Unlike shareholders of ordinary companies, mutual fund shareholders do not sell their shares - they redeem them from the issuing funds for cash. We argue that this unique form of exit almost completely eliminates mutual fund investors’ incentives to use voting, boards, and fee liability. Investors will almost never become active in their funds even if the investors are large and sophisticated and even if most of the mutual fund market is not competitive. We also catalogue a number of unintended and harmful ways in which exit distorts voting, boards, and fee liability. Exit interacts with voting, for example, to make firing managers impossible and to prevent investors from receiving notice of fee increases. Exit also interacts with fee liability to cause recoveries to go to the wrong investors and to discourage investors from moving to lower-fee funds. Though exit gives investors a powerful tool to protect their interests, the net effect of exit on many investors is ambiguous, because investors who do not use their rights to leave underperforming funds cannot expect activism by other investors to improve the funds. Ultimately, exit causes mutual funds to look more like products than like ordinary companies.
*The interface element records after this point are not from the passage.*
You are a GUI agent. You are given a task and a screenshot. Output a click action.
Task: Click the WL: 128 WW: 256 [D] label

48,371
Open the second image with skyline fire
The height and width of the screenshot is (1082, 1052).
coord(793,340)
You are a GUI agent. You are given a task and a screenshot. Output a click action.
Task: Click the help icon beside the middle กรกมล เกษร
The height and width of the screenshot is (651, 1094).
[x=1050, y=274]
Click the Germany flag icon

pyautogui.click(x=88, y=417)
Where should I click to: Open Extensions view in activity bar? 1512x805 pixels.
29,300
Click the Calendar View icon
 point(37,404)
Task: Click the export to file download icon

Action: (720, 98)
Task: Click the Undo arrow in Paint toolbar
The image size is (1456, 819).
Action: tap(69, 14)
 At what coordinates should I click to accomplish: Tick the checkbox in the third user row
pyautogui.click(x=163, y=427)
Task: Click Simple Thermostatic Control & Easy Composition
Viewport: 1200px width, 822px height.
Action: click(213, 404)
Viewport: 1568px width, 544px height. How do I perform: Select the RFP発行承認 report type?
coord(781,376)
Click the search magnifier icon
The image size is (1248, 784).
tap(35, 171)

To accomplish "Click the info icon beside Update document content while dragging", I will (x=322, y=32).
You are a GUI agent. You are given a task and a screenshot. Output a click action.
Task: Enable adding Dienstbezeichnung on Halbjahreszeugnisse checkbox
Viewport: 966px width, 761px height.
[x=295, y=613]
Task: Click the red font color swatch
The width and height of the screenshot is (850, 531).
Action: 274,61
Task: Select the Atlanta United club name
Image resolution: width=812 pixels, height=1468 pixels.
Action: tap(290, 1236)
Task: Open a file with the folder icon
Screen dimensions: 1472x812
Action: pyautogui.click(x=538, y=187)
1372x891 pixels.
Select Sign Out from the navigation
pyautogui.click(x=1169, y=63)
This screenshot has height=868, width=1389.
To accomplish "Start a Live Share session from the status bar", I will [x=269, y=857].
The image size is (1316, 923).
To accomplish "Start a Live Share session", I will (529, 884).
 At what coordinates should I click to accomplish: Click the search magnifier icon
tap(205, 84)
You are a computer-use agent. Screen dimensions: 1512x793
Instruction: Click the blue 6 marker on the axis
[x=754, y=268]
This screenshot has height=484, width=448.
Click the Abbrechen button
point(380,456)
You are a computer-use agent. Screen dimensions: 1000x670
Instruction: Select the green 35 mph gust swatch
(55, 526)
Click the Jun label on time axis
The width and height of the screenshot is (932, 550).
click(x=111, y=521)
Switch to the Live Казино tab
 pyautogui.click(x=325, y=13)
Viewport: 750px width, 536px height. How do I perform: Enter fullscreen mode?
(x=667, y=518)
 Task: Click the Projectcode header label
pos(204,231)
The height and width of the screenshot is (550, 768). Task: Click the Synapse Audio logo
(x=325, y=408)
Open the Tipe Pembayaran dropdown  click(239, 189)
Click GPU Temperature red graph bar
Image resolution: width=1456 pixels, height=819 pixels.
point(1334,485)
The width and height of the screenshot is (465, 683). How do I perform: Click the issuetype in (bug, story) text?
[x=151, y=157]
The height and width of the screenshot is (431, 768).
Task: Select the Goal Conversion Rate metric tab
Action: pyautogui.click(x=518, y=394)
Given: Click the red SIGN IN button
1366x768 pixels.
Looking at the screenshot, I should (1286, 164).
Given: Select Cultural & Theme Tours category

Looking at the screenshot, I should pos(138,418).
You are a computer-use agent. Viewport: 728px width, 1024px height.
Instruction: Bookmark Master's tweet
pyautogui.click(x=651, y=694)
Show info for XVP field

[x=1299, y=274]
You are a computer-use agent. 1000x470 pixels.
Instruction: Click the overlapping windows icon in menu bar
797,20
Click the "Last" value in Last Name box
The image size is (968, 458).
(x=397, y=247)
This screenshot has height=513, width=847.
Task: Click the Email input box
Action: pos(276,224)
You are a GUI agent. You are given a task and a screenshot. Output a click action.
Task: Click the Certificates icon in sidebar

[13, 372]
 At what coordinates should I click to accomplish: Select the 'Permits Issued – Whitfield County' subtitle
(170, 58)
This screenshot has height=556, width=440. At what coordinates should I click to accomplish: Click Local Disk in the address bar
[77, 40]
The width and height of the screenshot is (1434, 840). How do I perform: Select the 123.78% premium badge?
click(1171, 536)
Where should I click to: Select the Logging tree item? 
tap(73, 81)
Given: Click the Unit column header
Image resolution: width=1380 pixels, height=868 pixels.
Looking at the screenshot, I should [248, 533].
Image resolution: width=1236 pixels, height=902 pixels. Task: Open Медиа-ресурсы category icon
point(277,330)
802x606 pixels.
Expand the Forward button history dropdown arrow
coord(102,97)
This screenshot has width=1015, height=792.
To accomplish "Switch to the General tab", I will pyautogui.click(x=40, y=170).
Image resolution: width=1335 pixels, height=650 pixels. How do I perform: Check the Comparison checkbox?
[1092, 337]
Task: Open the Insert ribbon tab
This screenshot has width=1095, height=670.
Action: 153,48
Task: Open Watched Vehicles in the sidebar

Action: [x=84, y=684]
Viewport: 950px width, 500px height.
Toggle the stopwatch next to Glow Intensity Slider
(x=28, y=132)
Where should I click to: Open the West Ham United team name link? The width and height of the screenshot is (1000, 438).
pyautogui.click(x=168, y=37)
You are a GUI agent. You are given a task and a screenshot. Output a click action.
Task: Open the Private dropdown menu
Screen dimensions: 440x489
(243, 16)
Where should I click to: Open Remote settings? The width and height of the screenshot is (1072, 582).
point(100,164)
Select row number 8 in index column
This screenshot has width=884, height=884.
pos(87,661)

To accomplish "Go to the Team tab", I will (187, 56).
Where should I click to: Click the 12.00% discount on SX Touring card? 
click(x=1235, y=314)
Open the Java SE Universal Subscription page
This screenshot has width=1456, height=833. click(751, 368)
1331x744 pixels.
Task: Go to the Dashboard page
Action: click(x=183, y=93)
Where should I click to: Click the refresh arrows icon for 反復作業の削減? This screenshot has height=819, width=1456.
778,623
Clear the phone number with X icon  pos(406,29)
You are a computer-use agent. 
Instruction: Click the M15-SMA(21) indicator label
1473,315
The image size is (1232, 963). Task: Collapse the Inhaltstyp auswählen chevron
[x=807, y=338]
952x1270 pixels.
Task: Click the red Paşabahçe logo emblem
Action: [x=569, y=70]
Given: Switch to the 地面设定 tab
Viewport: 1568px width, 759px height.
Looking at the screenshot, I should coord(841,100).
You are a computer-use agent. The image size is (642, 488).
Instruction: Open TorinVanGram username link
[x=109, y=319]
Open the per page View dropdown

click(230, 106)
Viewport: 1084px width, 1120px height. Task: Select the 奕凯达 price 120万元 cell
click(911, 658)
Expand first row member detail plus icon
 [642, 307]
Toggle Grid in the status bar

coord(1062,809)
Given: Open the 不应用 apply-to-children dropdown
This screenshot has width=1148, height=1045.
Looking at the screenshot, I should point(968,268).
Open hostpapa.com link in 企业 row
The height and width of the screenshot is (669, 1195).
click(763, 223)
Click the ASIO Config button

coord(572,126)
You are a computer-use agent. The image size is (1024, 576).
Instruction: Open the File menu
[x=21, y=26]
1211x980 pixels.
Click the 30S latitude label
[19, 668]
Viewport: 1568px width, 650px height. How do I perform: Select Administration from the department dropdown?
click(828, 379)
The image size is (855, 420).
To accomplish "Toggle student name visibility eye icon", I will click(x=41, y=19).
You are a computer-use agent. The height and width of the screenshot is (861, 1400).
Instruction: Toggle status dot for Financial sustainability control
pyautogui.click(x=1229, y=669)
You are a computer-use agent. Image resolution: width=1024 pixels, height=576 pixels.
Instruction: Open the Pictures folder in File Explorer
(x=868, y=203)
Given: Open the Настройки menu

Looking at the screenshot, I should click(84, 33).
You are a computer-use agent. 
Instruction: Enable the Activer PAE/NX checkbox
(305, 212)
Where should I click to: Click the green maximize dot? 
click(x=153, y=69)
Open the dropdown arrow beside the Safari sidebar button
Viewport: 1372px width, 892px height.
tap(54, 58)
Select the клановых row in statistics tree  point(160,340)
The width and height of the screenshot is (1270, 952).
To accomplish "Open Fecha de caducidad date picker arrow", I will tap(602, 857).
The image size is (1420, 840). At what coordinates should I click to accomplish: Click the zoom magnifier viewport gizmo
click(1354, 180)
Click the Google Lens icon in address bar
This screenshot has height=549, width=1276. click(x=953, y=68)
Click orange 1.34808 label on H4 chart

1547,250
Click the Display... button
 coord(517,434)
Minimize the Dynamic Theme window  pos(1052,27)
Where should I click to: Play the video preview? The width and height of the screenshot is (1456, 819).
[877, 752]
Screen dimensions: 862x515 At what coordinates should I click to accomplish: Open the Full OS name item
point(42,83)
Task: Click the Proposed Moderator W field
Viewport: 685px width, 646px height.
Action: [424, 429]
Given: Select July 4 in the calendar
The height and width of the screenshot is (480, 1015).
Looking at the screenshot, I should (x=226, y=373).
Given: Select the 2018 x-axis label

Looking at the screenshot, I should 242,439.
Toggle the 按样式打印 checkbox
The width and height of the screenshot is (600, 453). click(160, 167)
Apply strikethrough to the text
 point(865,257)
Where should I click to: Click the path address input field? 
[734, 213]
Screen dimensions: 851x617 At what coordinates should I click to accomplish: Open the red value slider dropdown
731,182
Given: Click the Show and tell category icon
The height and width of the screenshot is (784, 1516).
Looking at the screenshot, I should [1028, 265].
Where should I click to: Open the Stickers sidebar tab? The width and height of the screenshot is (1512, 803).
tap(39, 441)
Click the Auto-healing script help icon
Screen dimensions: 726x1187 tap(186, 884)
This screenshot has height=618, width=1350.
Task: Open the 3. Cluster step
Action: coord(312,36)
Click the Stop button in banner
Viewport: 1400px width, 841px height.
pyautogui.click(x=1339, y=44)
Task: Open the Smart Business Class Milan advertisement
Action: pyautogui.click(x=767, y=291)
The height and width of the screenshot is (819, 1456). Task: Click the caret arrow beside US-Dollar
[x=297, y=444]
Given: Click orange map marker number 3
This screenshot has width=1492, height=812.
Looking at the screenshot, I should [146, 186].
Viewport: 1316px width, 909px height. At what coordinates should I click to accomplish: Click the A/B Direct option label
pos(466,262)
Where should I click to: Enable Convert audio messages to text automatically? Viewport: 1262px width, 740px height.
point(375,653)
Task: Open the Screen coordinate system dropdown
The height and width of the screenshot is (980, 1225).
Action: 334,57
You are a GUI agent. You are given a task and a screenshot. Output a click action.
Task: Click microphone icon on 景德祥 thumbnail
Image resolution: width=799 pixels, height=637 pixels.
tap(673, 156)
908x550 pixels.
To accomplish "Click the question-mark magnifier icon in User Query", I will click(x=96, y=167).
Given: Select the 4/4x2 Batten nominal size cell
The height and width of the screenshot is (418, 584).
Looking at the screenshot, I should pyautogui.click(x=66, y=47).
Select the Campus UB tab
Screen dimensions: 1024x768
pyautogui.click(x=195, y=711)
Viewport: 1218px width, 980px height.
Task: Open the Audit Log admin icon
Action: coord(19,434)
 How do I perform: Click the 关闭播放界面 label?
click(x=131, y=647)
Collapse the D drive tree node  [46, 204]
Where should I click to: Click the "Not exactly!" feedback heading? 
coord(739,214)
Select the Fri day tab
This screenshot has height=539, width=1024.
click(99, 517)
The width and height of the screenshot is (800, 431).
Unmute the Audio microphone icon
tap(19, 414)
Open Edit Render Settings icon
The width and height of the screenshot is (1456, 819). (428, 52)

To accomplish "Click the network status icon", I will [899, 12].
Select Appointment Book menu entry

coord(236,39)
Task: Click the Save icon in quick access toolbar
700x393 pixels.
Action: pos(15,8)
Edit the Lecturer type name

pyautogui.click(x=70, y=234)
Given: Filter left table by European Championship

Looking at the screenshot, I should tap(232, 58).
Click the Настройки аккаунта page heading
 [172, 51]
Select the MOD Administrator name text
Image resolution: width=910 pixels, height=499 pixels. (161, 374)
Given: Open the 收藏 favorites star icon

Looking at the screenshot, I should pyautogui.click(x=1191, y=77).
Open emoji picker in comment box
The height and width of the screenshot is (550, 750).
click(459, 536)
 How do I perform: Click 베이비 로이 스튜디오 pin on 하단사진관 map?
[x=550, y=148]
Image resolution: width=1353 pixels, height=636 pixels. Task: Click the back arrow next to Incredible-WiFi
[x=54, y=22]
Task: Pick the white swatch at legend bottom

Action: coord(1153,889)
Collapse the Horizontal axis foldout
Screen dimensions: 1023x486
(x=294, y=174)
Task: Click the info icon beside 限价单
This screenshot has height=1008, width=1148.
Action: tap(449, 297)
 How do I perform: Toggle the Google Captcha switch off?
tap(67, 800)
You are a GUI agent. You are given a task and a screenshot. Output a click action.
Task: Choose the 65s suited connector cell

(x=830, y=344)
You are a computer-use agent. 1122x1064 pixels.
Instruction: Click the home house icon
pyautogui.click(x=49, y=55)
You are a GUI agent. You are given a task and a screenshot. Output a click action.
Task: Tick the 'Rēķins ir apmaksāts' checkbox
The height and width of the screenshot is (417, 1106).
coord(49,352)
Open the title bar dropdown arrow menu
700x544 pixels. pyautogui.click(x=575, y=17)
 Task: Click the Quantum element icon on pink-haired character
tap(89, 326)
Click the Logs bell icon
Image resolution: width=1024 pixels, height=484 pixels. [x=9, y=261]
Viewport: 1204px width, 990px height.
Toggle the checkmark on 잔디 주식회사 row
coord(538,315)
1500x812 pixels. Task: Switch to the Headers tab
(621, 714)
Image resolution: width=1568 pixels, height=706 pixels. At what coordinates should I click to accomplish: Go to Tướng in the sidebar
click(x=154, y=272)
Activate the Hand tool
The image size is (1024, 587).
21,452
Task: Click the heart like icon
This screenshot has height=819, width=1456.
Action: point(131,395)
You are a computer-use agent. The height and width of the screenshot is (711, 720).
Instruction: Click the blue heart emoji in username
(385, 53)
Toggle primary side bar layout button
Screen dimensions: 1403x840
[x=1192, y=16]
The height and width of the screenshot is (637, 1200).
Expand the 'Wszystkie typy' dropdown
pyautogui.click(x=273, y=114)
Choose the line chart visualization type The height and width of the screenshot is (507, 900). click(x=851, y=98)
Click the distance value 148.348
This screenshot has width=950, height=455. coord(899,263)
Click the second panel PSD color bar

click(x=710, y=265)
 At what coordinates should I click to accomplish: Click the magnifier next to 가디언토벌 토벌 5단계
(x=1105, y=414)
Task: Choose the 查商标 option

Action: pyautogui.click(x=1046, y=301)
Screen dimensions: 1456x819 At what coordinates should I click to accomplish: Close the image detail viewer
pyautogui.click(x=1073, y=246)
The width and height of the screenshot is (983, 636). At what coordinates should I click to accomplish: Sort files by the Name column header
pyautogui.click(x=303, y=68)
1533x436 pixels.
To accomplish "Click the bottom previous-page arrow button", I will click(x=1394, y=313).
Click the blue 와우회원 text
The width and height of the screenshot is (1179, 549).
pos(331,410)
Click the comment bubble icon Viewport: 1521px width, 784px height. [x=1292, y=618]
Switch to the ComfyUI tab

Voting, boards, and fee liability therefore have limited value, and whatever benefits they now achieve could be achieved more effectively and at lower cost by product-style regulation that applies automatically without investor action or that prompts investors to use exit rights effectively.

Citation
Quinn Curtis & John D. Morley, Taking Exit Rights Seriously: Why Governance and Fee Litigation Don’t Work in Mutual Funds, 120 Yale Law Journal, 84–143 (2010).